Data records

----

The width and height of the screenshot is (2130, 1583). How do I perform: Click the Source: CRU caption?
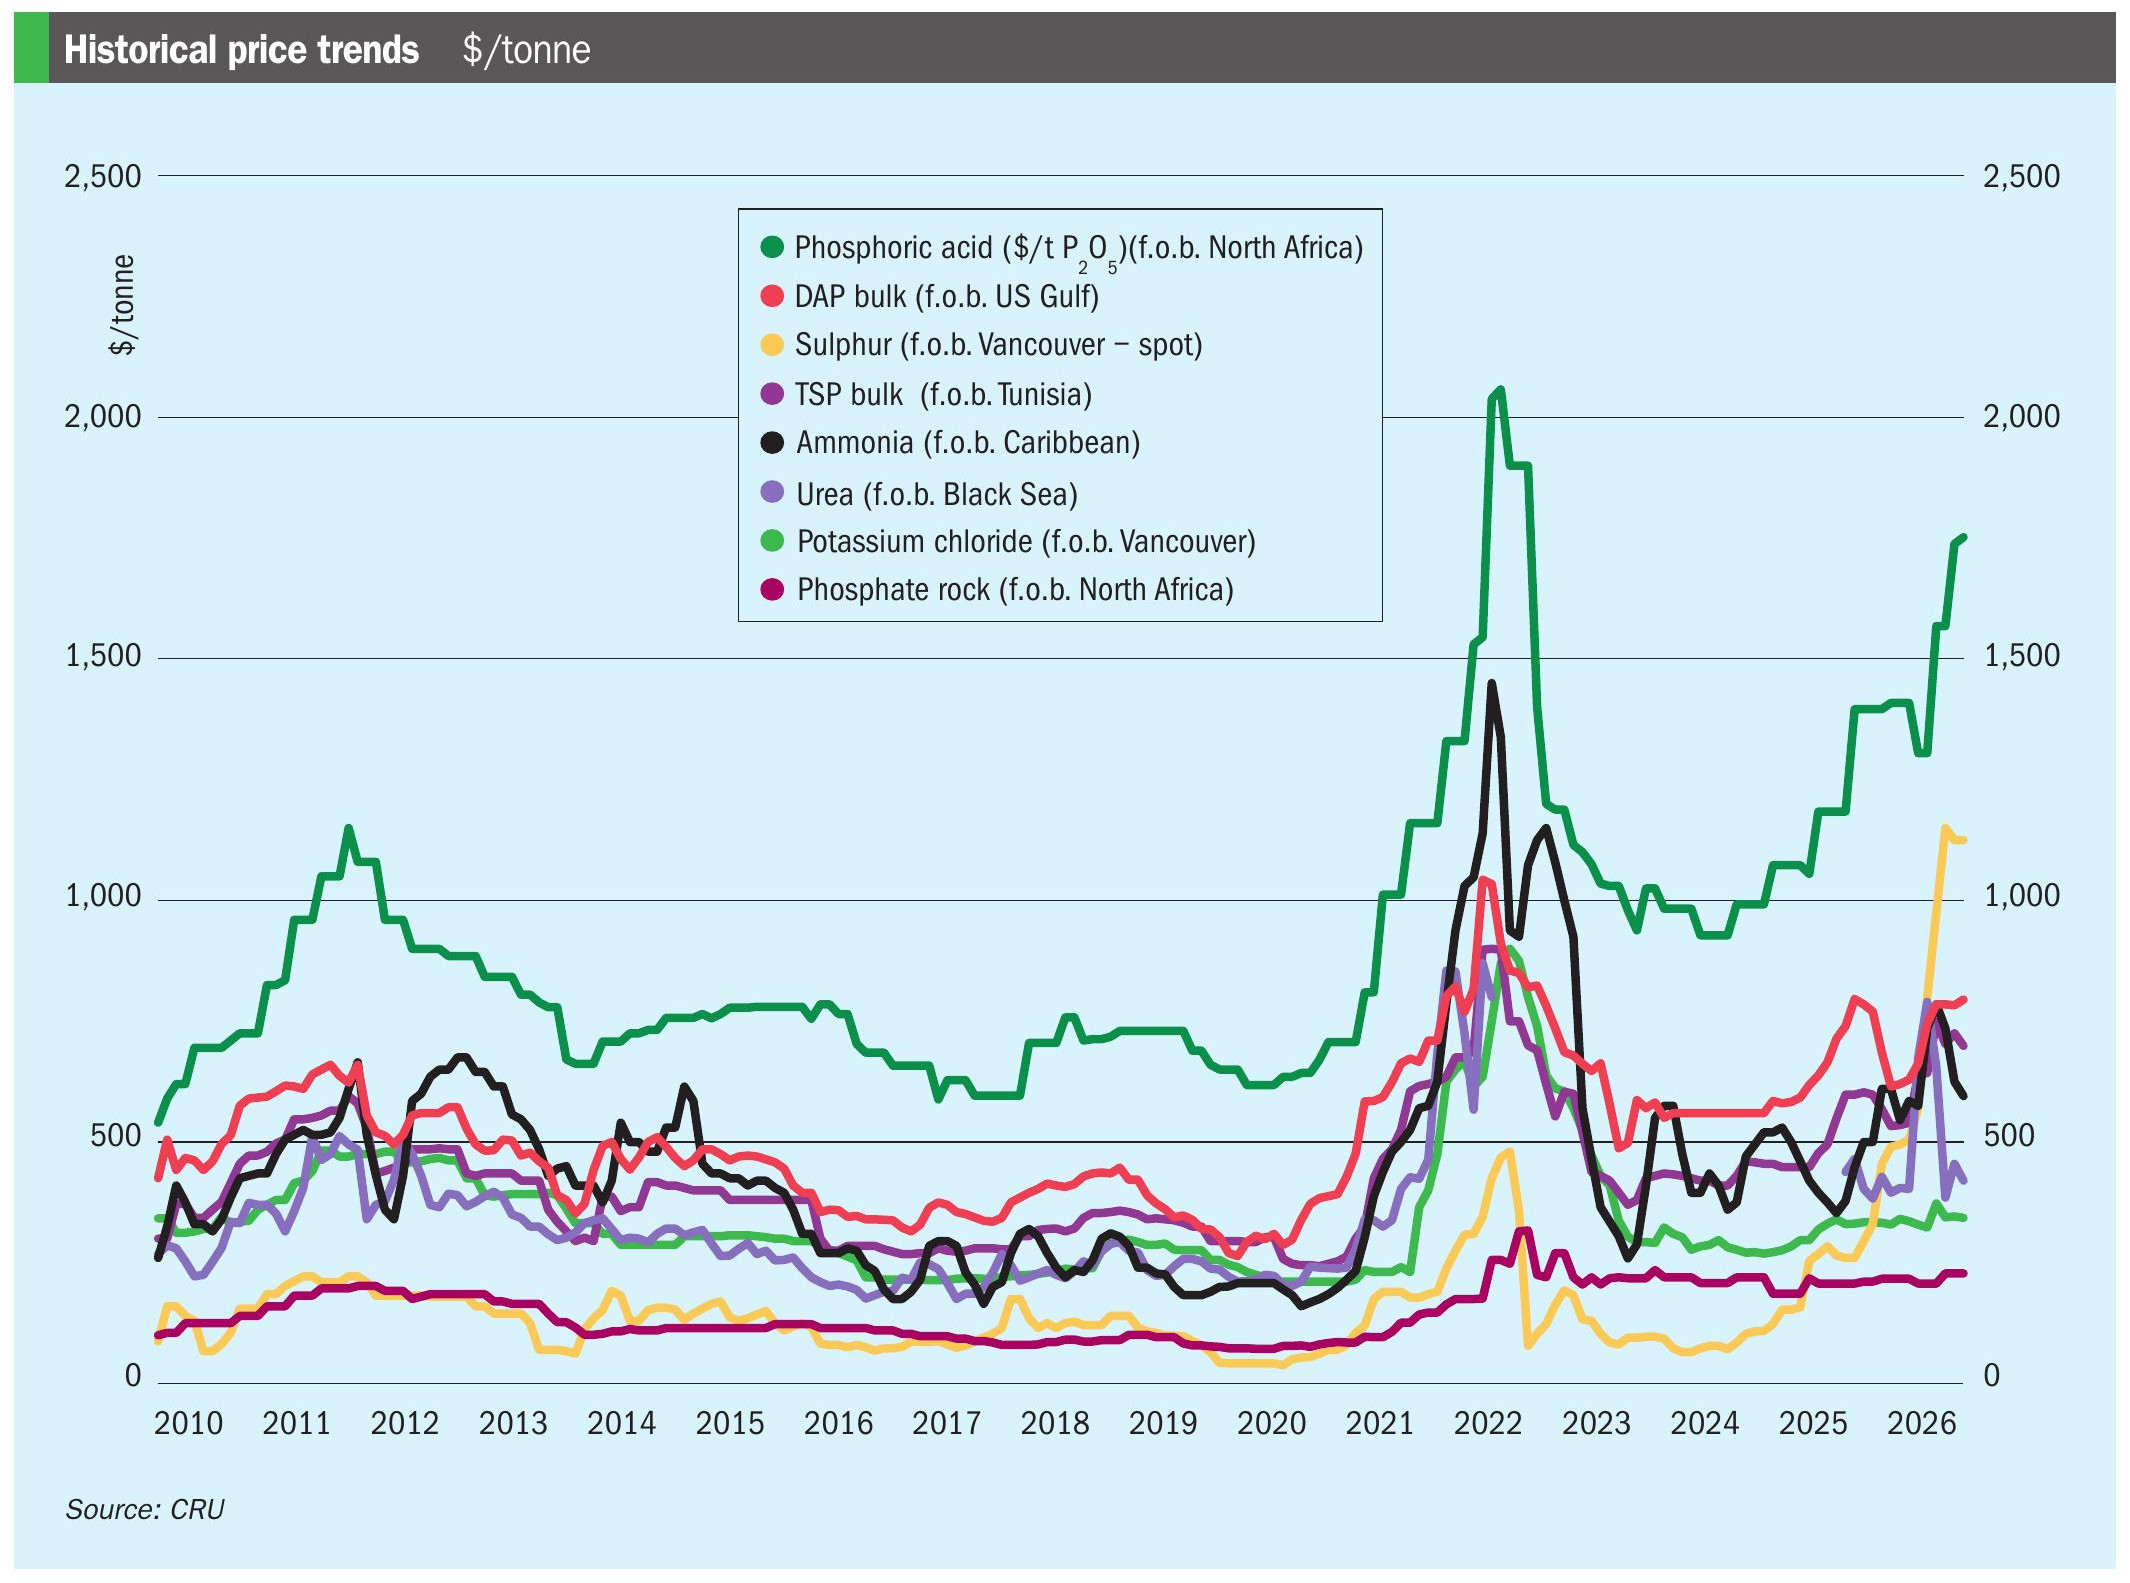coord(145,1509)
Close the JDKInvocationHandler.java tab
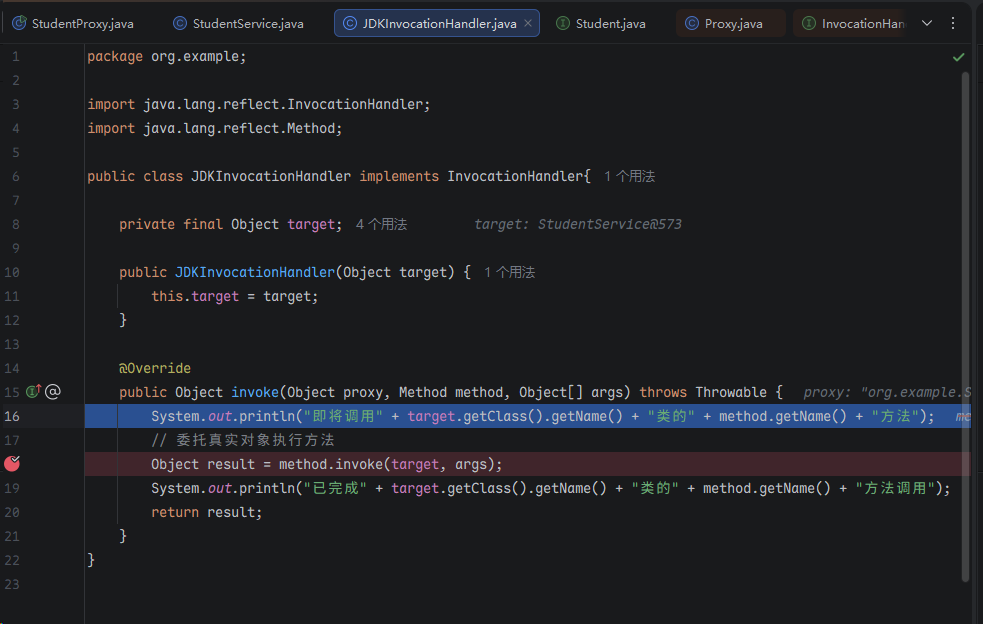The width and height of the screenshot is (983, 624). (529, 23)
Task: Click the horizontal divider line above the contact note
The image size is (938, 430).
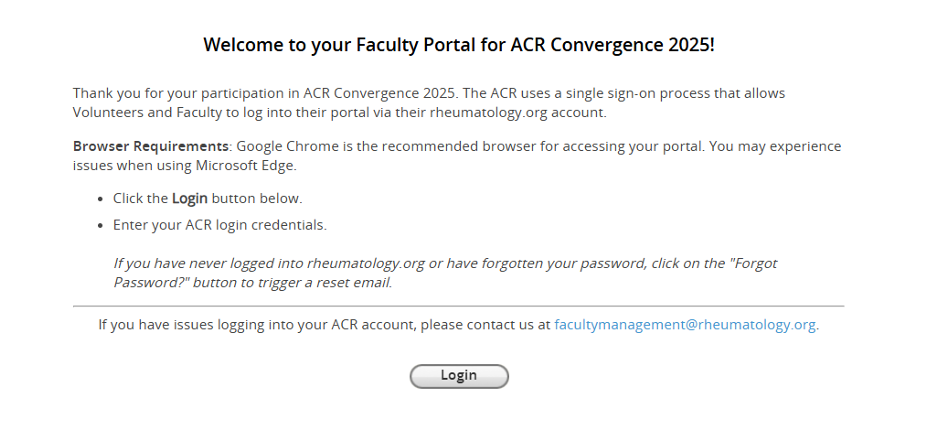Action: (x=459, y=306)
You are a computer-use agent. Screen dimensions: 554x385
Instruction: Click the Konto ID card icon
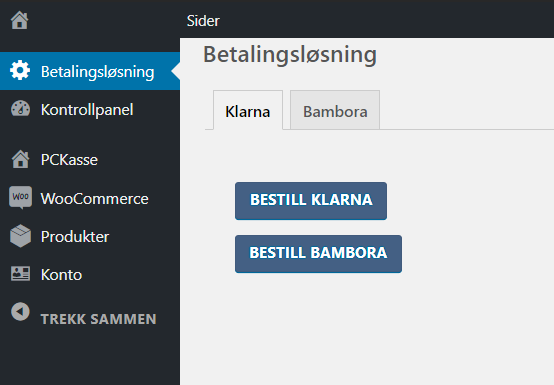[20, 274]
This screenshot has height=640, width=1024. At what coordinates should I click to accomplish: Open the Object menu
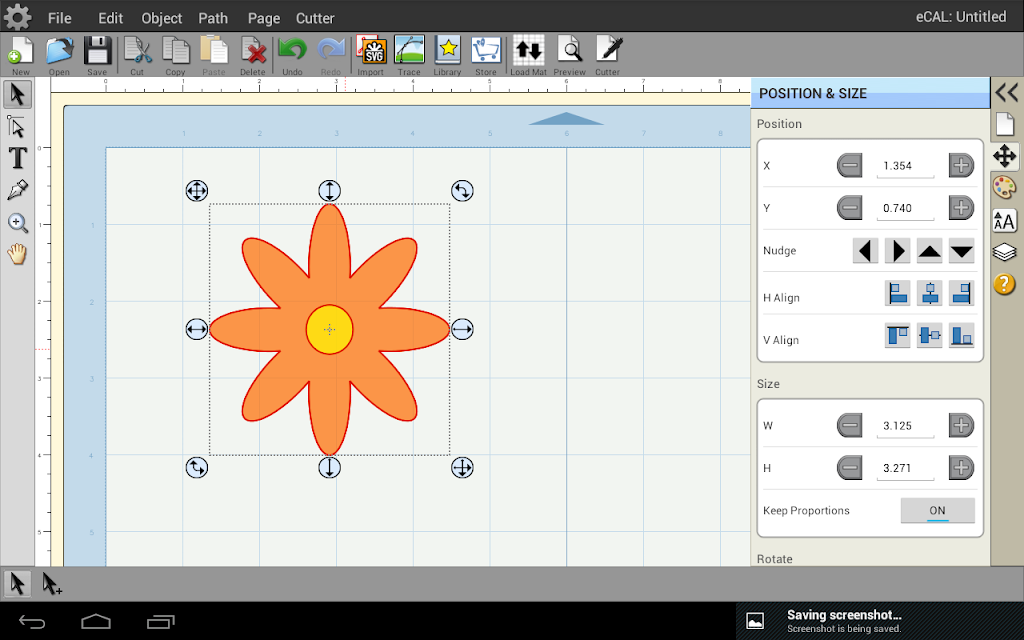(x=162, y=18)
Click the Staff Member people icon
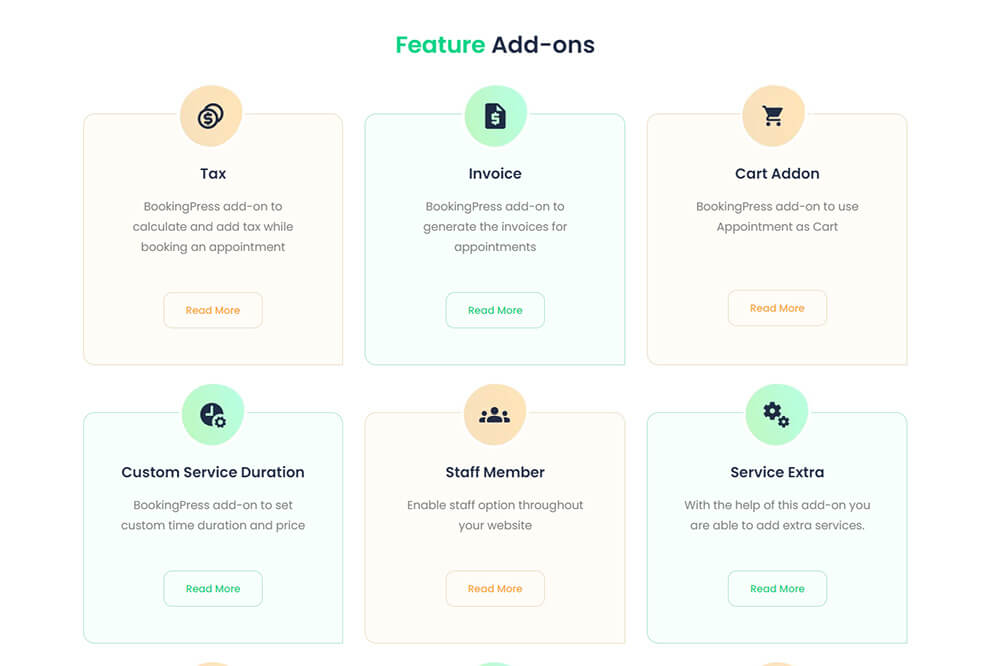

----

Find the line that contains "Instruction: Click the Konto ID card icon". Reproduce it and every later line of the records exactly, minus the pictures.

Instruction: Click the Konto ID card icon
[20, 274]
This screenshot has height=640, width=1024. At what coordinates should I click to accomplish: Open the Object menu
(x=162, y=18)
Click the Staff Member people icon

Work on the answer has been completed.